Exercise objective
The records follow. Copy them exactly, but omit the pictures.

[Stored items]
☆ ☆ ☆ ☆
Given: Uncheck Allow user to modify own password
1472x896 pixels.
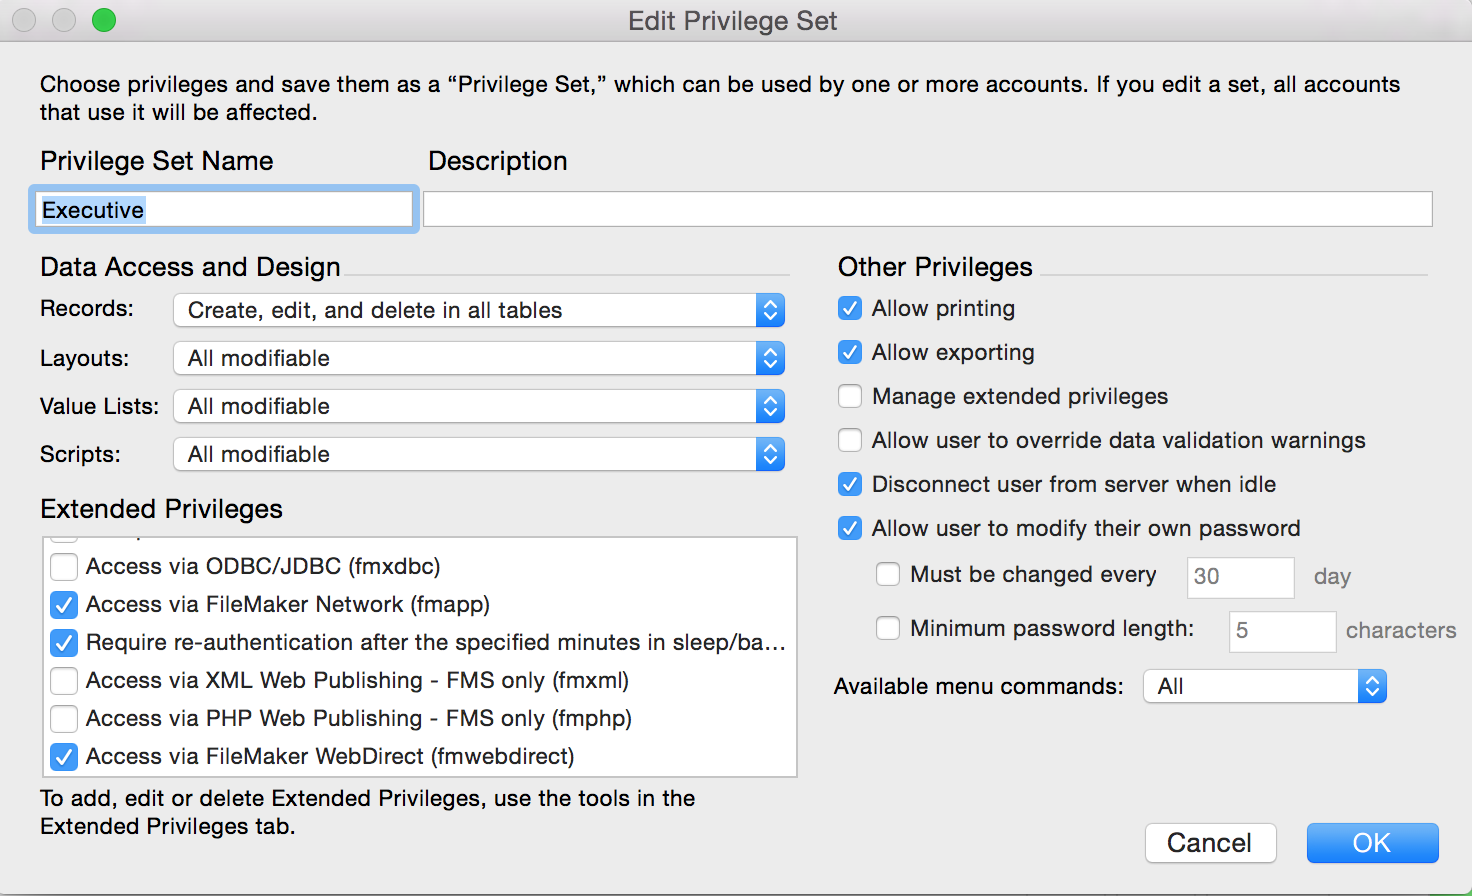Looking at the screenshot, I should coord(850,528).
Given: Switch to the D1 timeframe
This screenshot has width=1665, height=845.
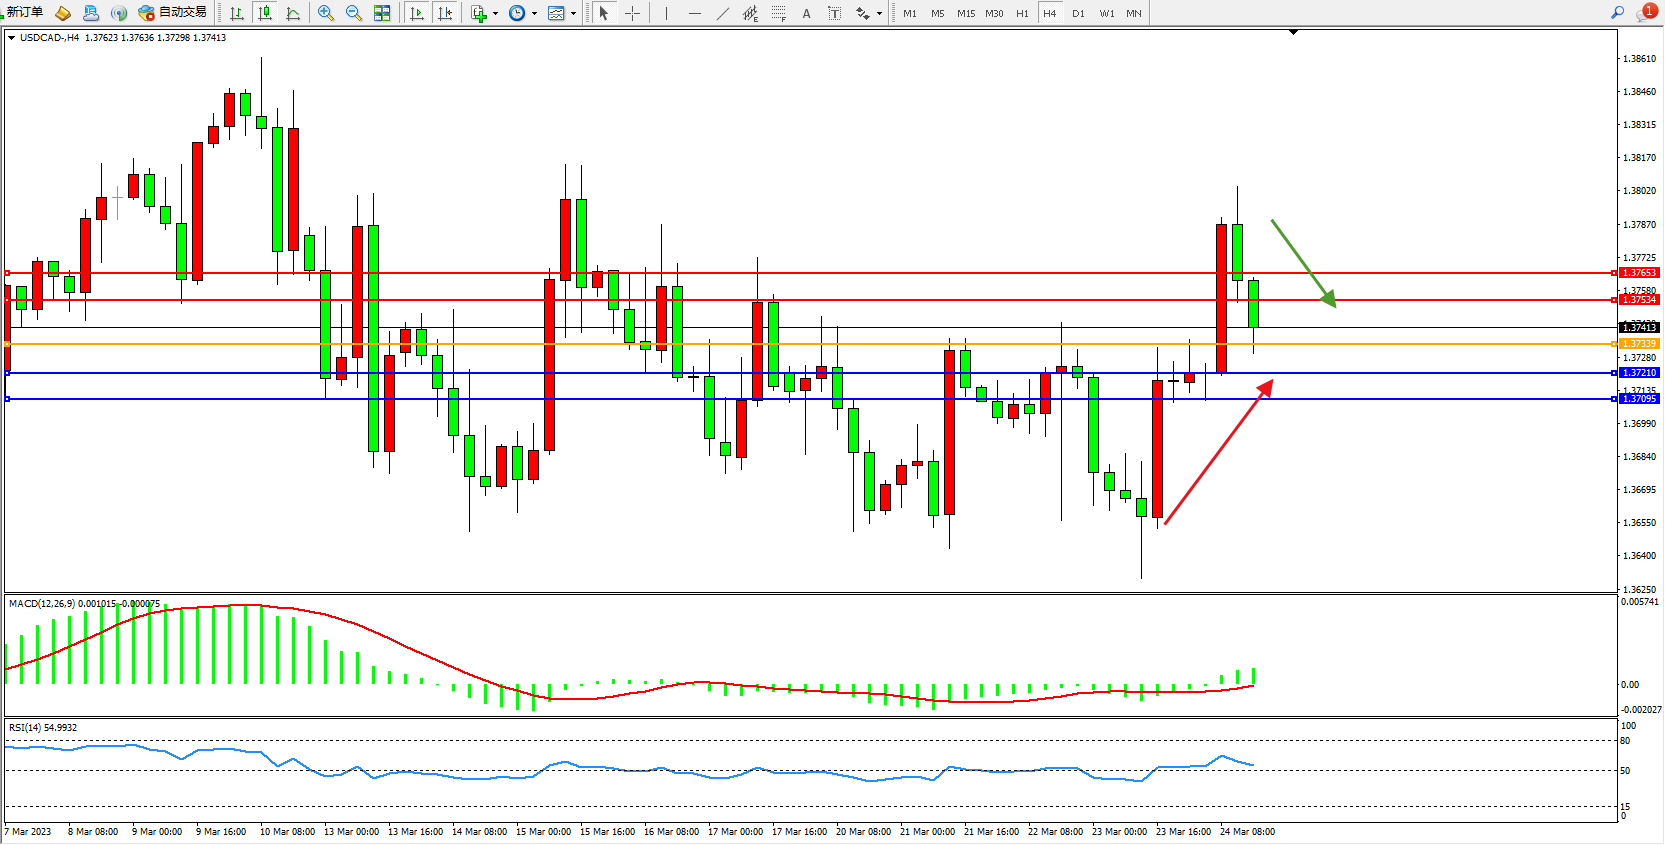Looking at the screenshot, I should (x=1078, y=13).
☆ ☆ ☆ ☆
Response to the exercise
Given: Uncheck Allow user to modify own password
1472x896 pixels.
Looking at the screenshot, I should coord(850,528).
Given: Switch to the D1 timeframe
This screenshot has width=1665, height=845.
Looking at the screenshot, I should (x=1078, y=13).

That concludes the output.